Gabriel Fauré  (1845 - 1924)

Born in Pamiers in the Ariège region, Fauré, like Ravel, had his origins in the far south-west of France. At the age of nine, he was sent to Paris to pursue his musical education at the École Niedermeyer where he remained until 1865. From 1861, the school teaching staff was joined by Camille Saint-Saëns, who became Fauré's mentor and a lifelong friend.

After many years of being passed over for prestigious appointments, Fauré finally became professor of composition at the Paris Conservatoire in 1896. In January 1898 Ravel joined the composition class, impressing Fauré with his "disarming sincerity"; [Fauré's last report on Ravel in June 1900 read: "Très bon élève, laborieux et ponctuel. Nature musicale très éprise de nouveauté, avec une sincérité désarmante!"]. Ravel was formally excluded from the class in July 1900 after failing to write a satisfactory fugue, but he continued to attend as an "auditeur" and "ancien élève" until 1903.

The depth of Ravel's respect for his teacher is shown in the dedications of two of his most significant early works, Jeux d'eau and the Quatuor à cordes; both carry the inscription "À mon cher maître Gabriel Fauré".
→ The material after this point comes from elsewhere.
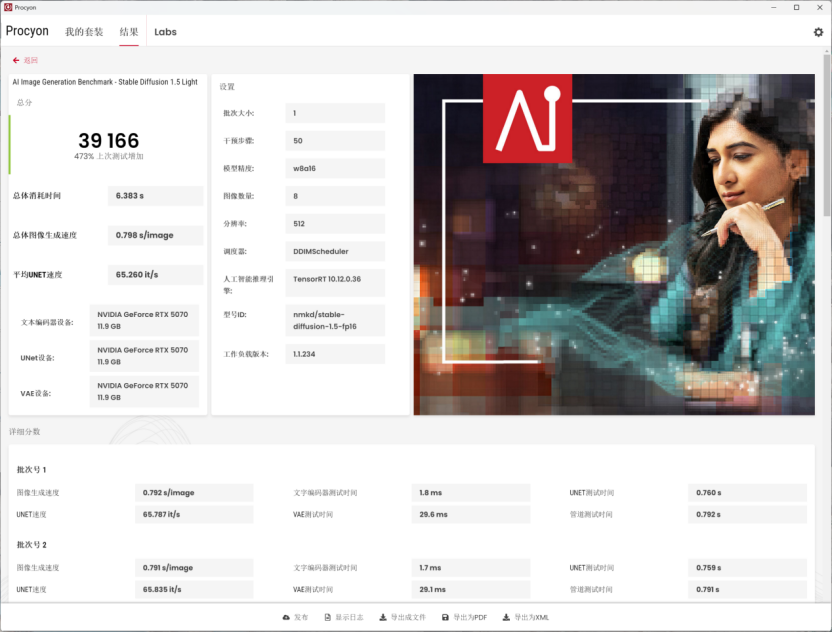Click the DDIMScheduler value field
This screenshot has height=632, width=832.
[x=334, y=251]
In 1905 when the scandal surrounding Ravel's rejection for the Prix de Rome hastened the resignation of Théodore Dubois as director of the Conservatoire, Fauré was appointed to replace him, and proceeded to introduce many reforms of the institution; he held the post of Director until 1920.
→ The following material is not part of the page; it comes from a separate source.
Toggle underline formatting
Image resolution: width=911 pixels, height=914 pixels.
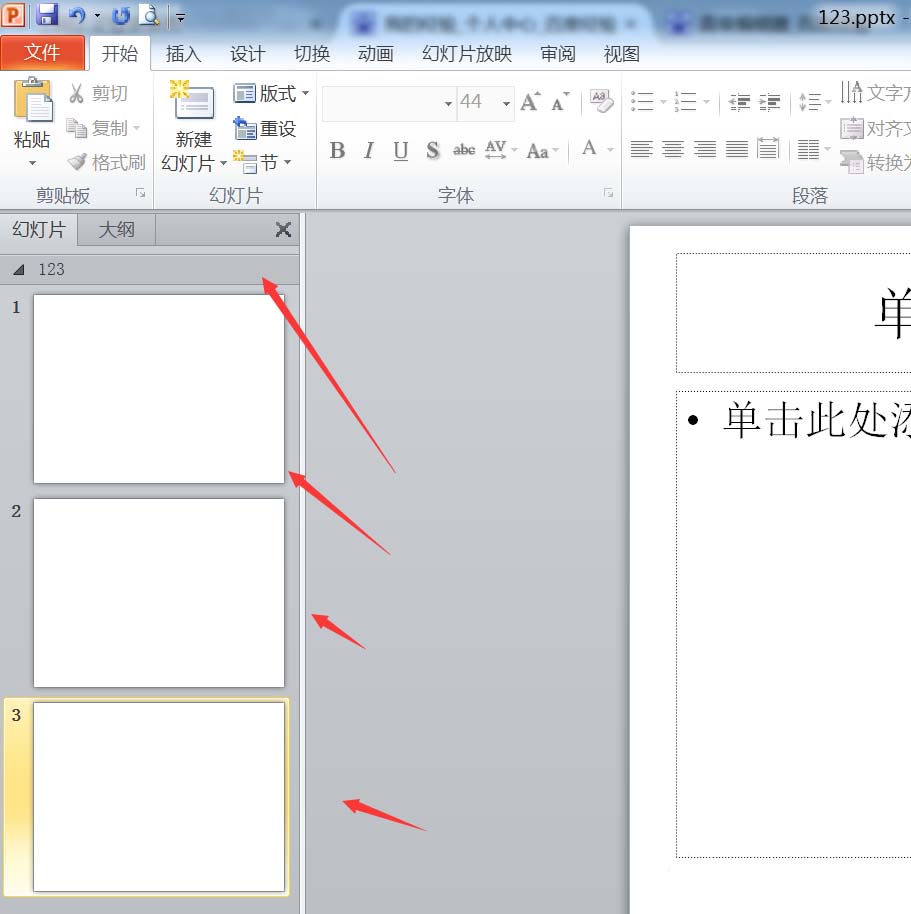(400, 150)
In 1910, a group of young composers including Ravel launched the Société Musicale Independante (SMI), to promote a more progressive and inclusive approach to music than the more conservative Société Nationale de Musique (SNM): Fauré became the first president of the new society. Fauré's later years were marred by deafness, but paradoxically in that period he also produced a remarkable stream of fine compositions, particularly songs and chamber works.

In September 1922, Ravel wrote a further short tribute, the Berceuse sur le nom de Gabriel Fauré for violin and piano; this, and their long relationship as master and pupil, was warmly acknowledged in a letter from Fauré to Ravel (Orenstein, [1989], letter 207).